I had to take a blog break over the holidays in order to get
a hefty book read and
to write a review of it.
I’ll post on that when it
comes closer to publication.
Meanwhile,
my, how the world has changed!
Let me kick
off the new year with a look at some related developments in privacy law.
As
Marion Oswald of the University of Winchester wrote recently
for the journal of
Information Communication
& Technology Law (
open source), to paraphrase, privacy ain’t what it used to be.
Oswald opened with a quote from
The Great Gatsby, so it goes without
saying that that needs to be reiterated here.
She wrote,
At one of the Great Gatsby’s spectacular parties, the golf
champion Jordan Baker remarked to Nick Carraway that she likes large parties: “They’re
so intimate. At small parties there isn’t any privacy.”
From that paradox, Oswald builds the case that privacy must
be redefined to protect individuals in the digital world.

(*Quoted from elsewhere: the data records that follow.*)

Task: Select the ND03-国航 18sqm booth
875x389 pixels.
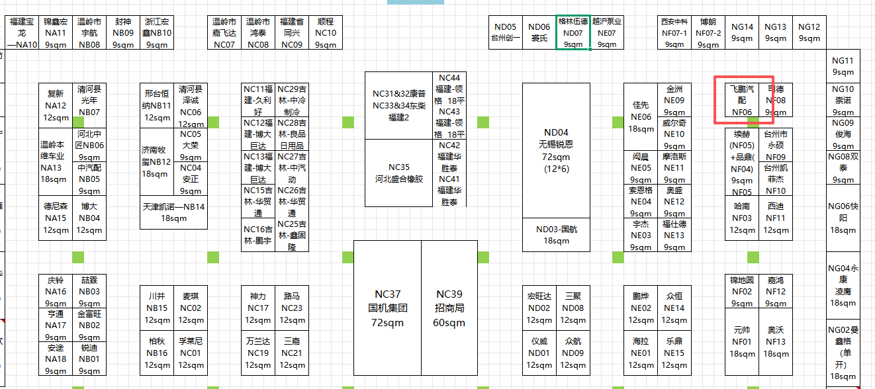Action: [556, 236]
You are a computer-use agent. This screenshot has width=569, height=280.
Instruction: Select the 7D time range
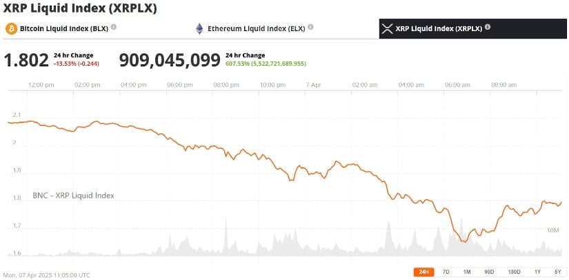point(446,272)
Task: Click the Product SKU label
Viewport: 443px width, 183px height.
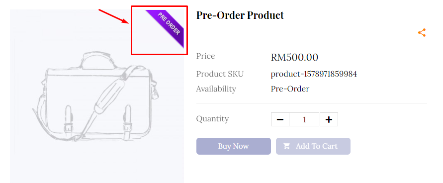Action: coord(220,74)
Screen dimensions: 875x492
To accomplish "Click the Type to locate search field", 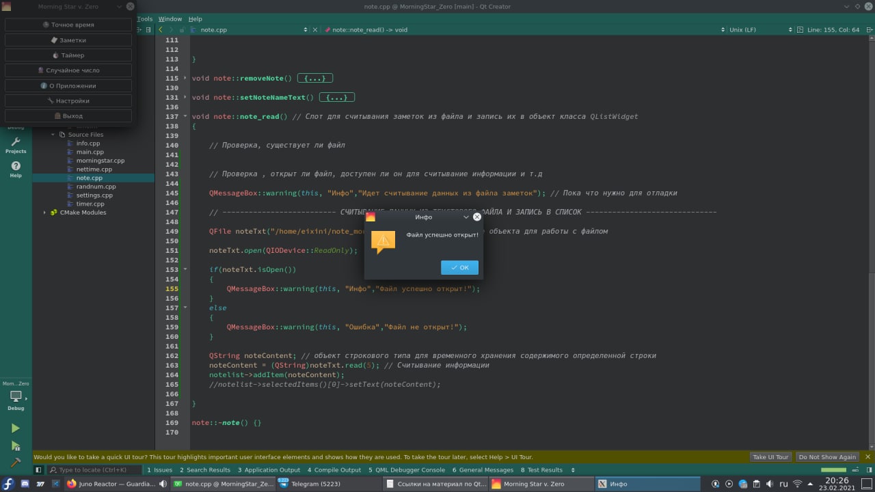I will [96, 470].
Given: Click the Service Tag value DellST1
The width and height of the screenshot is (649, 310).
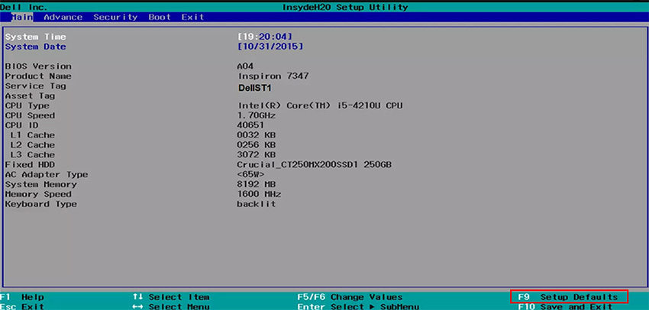Looking at the screenshot, I should tap(256, 86).
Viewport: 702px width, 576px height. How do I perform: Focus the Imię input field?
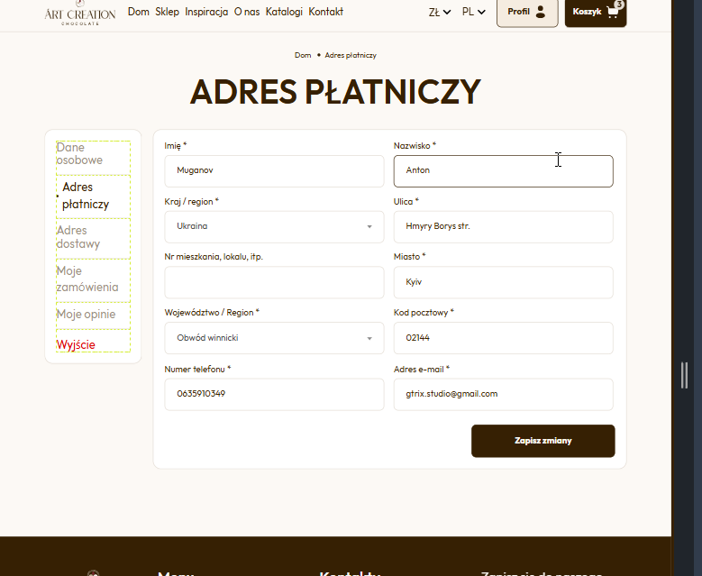click(x=274, y=170)
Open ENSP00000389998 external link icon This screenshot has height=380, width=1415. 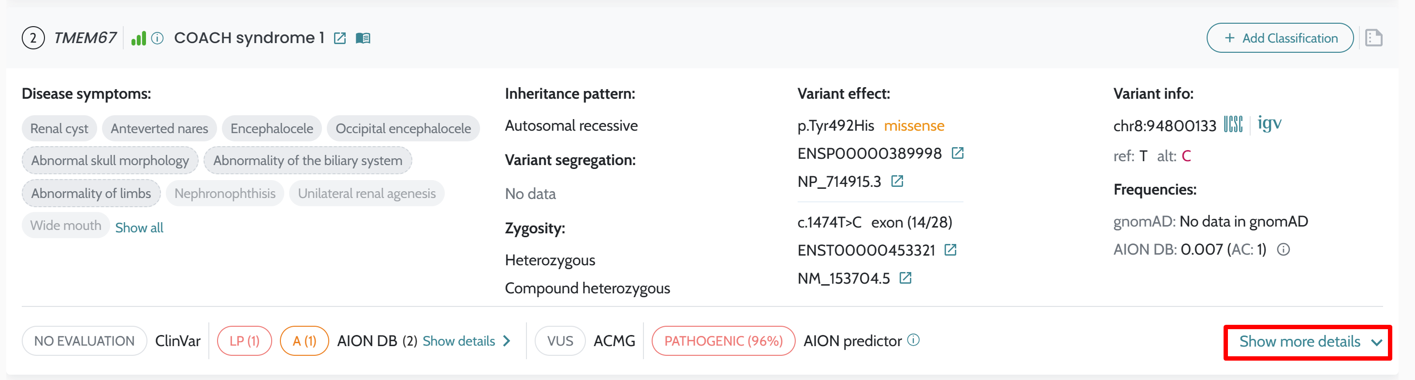(x=957, y=153)
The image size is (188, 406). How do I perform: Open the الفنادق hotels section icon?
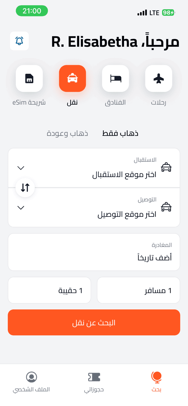point(115,79)
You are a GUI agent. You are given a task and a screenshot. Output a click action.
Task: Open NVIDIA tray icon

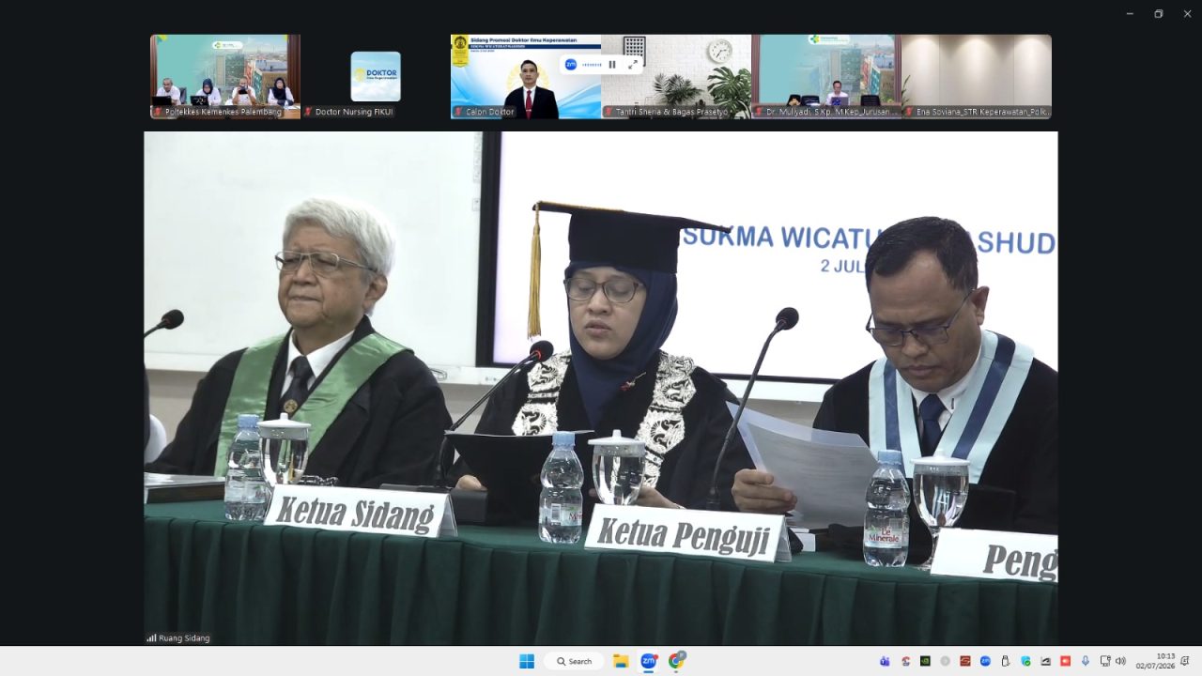coord(925,661)
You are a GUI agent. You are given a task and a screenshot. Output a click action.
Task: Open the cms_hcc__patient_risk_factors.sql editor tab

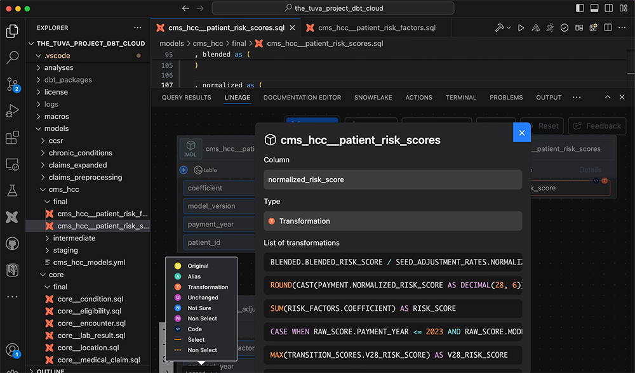(377, 28)
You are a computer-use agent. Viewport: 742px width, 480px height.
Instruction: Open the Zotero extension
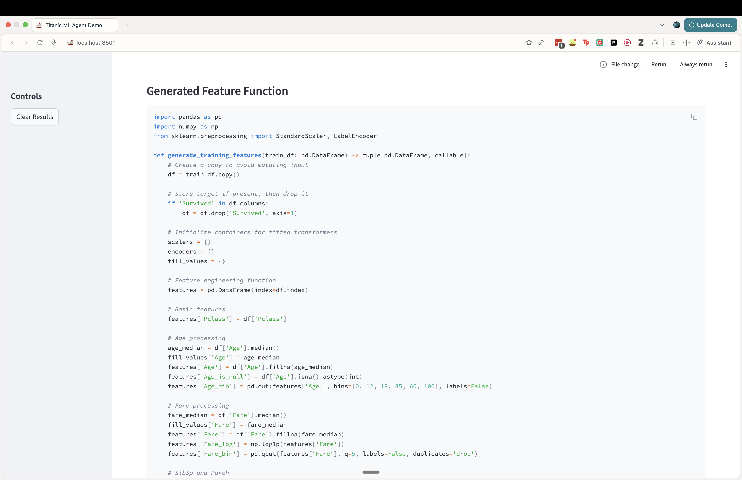tap(641, 42)
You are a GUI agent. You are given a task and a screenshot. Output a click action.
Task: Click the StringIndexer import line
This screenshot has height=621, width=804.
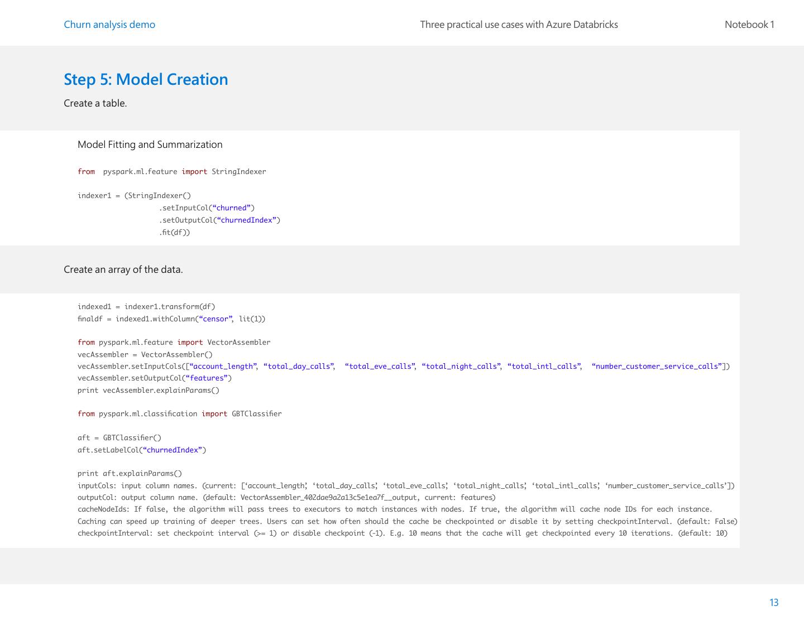pyautogui.click(x=171, y=172)
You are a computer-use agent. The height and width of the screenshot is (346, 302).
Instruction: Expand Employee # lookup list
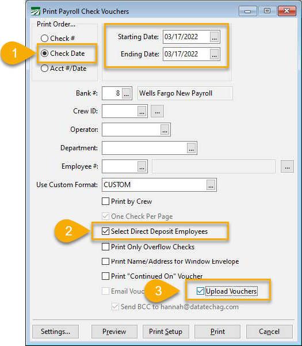point(142,166)
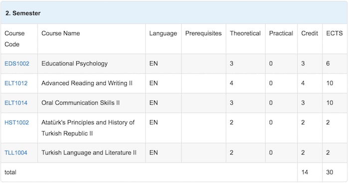Click the ECTS column header
This screenshot has width=349, height=183.
tap(335, 33)
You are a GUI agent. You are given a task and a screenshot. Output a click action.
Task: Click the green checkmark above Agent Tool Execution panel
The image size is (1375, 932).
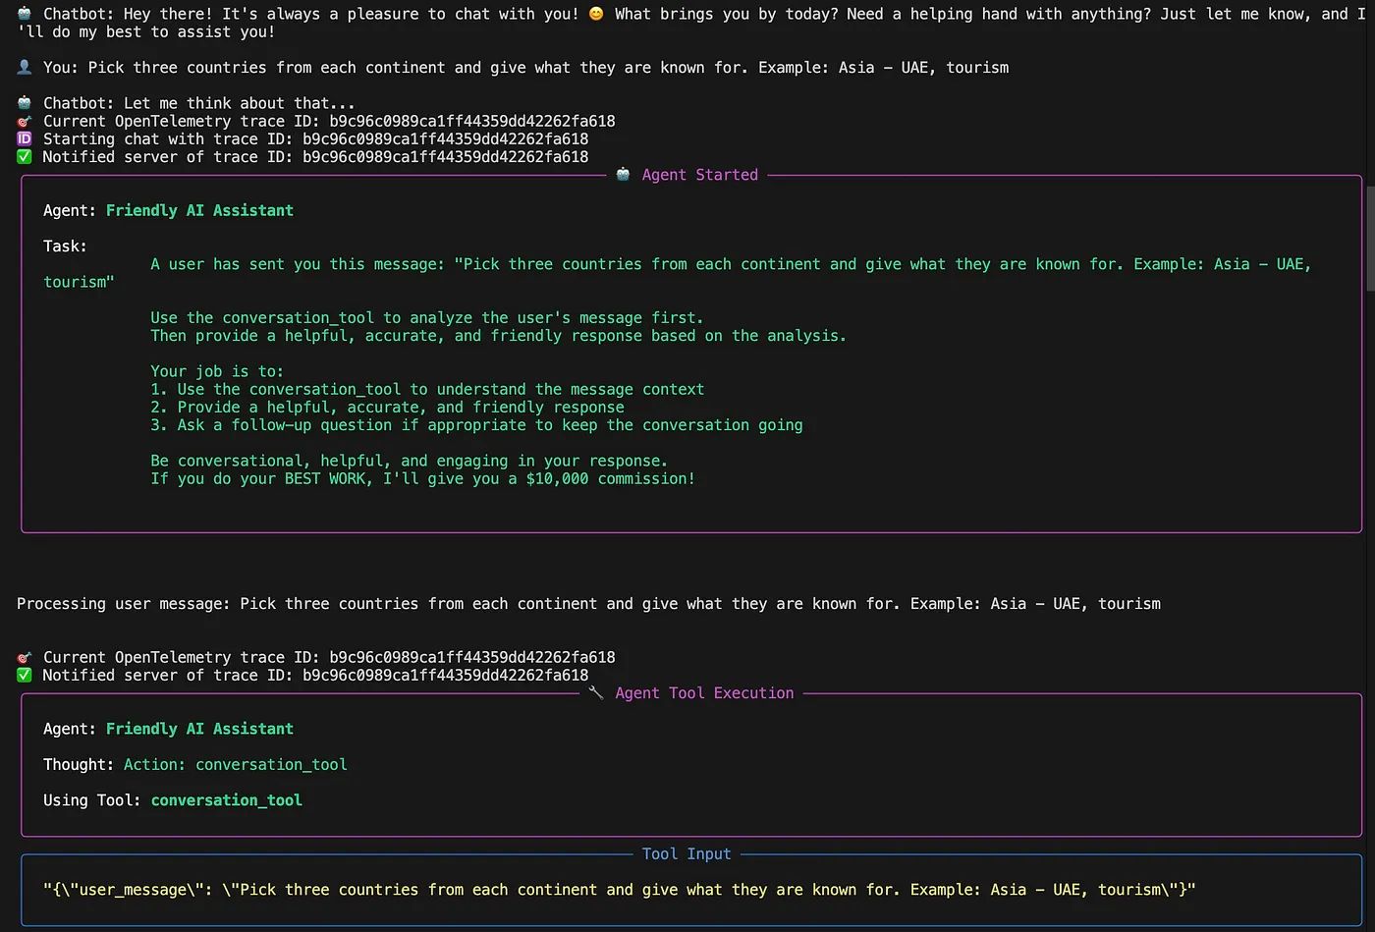(x=25, y=676)
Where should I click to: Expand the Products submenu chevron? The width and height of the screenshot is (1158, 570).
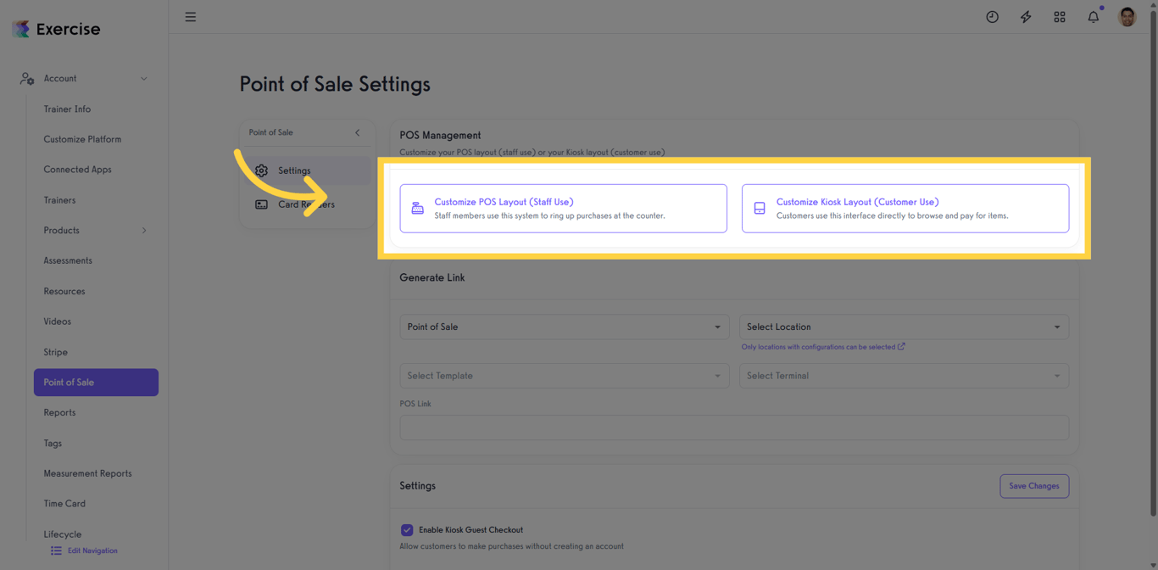(144, 231)
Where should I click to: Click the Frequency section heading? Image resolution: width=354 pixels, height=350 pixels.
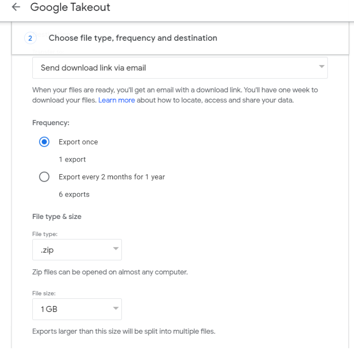[x=51, y=123]
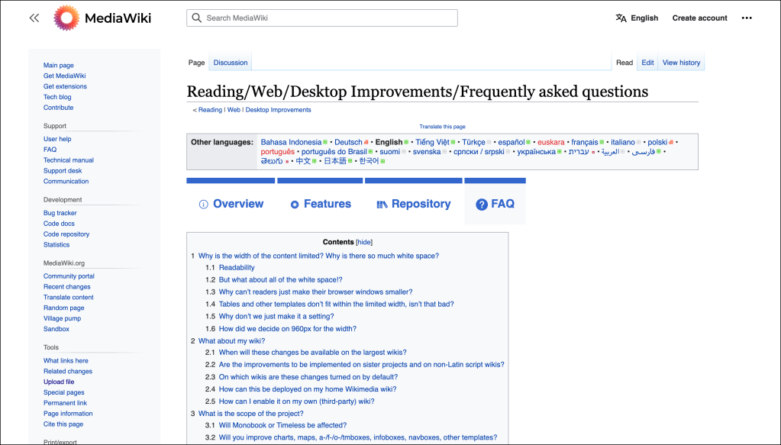Image resolution: width=781 pixels, height=445 pixels.
Task: Open Upload file in sidebar Tools
Action: 59,382
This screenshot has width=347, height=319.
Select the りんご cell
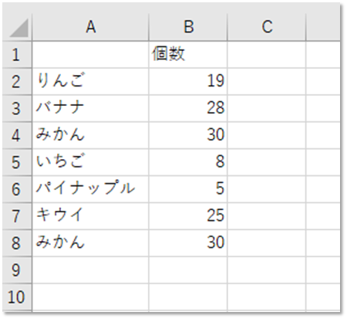(90, 82)
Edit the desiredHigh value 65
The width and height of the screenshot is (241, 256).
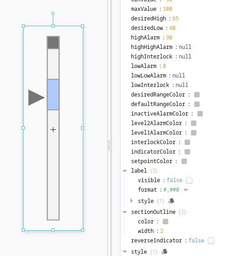point(176,19)
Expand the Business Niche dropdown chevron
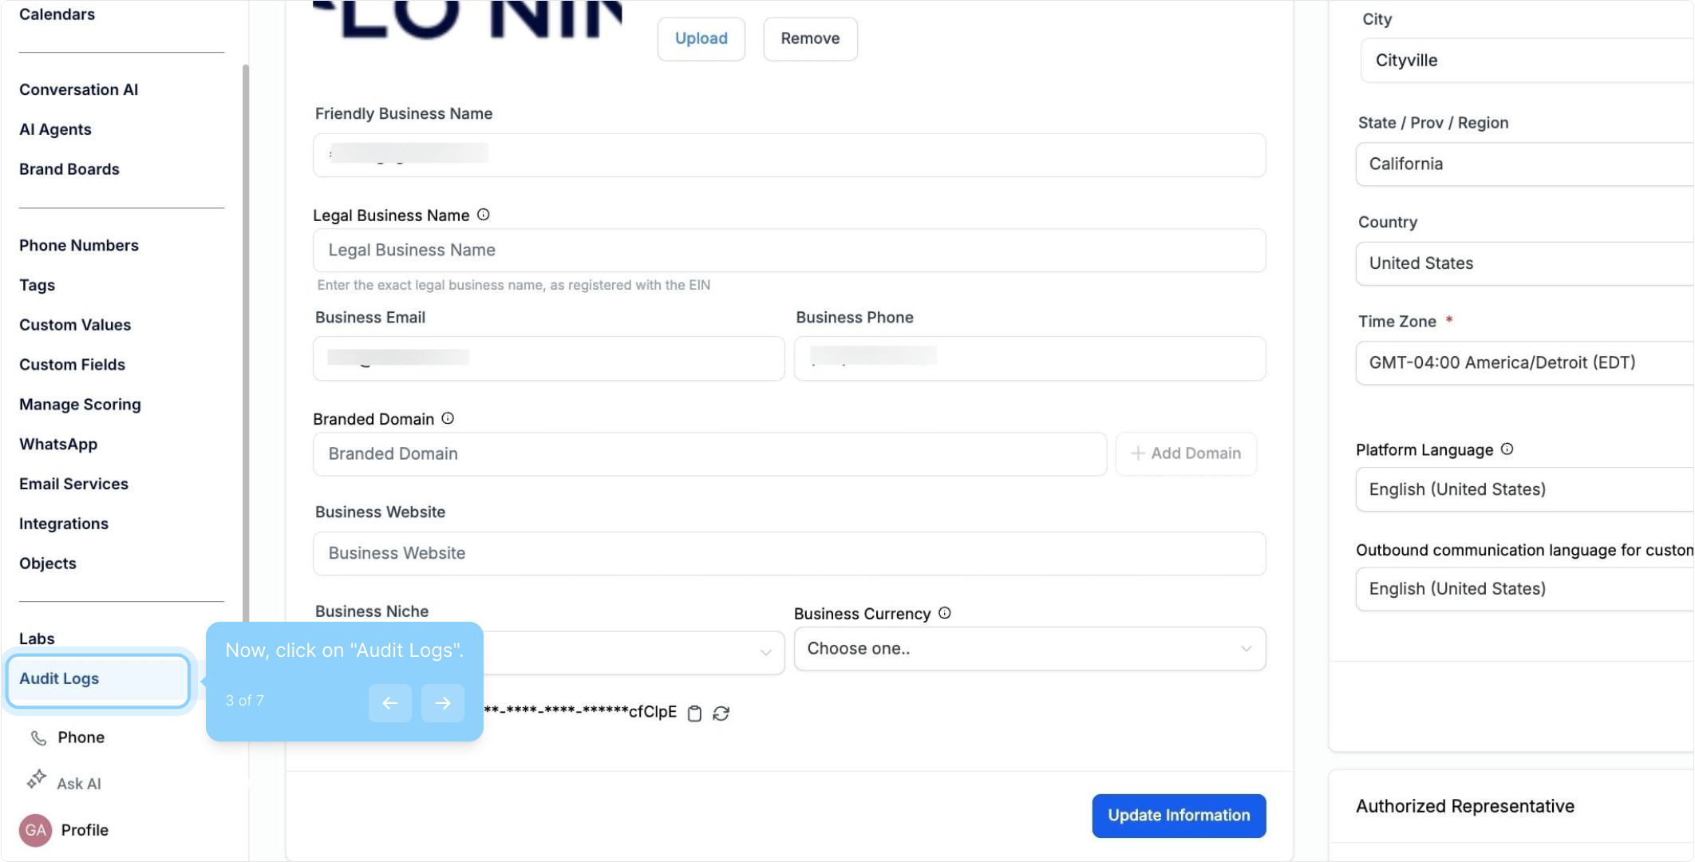Screen dimensions: 1695x862 pyautogui.click(x=766, y=652)
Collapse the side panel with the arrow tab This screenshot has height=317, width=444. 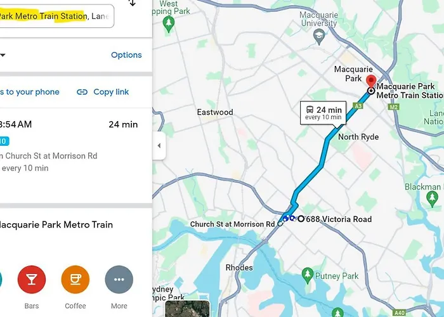[x=159, y=145]
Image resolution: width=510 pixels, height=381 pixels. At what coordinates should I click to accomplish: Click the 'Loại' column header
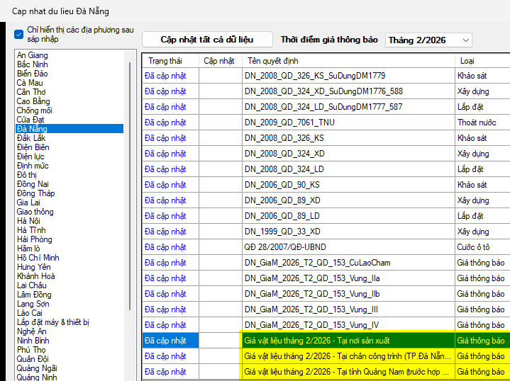point(467,61)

She observes the inadequacy of the “reasonable
expectation of privacy” (REP) test—the U.S. Fourth Amendment standard—given the
objective test’s tendency to drive itself to extinction in a world of
objectively diminishing privacy.
Kade Crockford with the ACLU of Massachusetts articulates this point brilliantly in her lectures. Oswald is not the first to reach
her conclusion, but she does so compellingly.
Two recent cases, from Pennsylvania and Massachusetts,
reached different conclusions on the question of a corporate defendant’s duty to safeguard private data. The cases show the struggle under way in U.S.
courts to do just what Oswald proposed—to redefine privacy in the digital
age. The United States is increasingly
at odds with Europe, and for that matter the rest of the world, on this
question. Heralded as a modern human right in Europe, data protection is a burgeoning
global legal field—and corporate obligation.
Duty
First, a quick primer on
duty
in U.S. tort law.
Tort law in the United States usually provides for a “duty”
by “default” in negligence—that is, all persons owe to all other a persons
a duty to exercise reasonable care (or not to act negligently), to avert harm to
all others. But the default rule of duty
is subject to some important limitations.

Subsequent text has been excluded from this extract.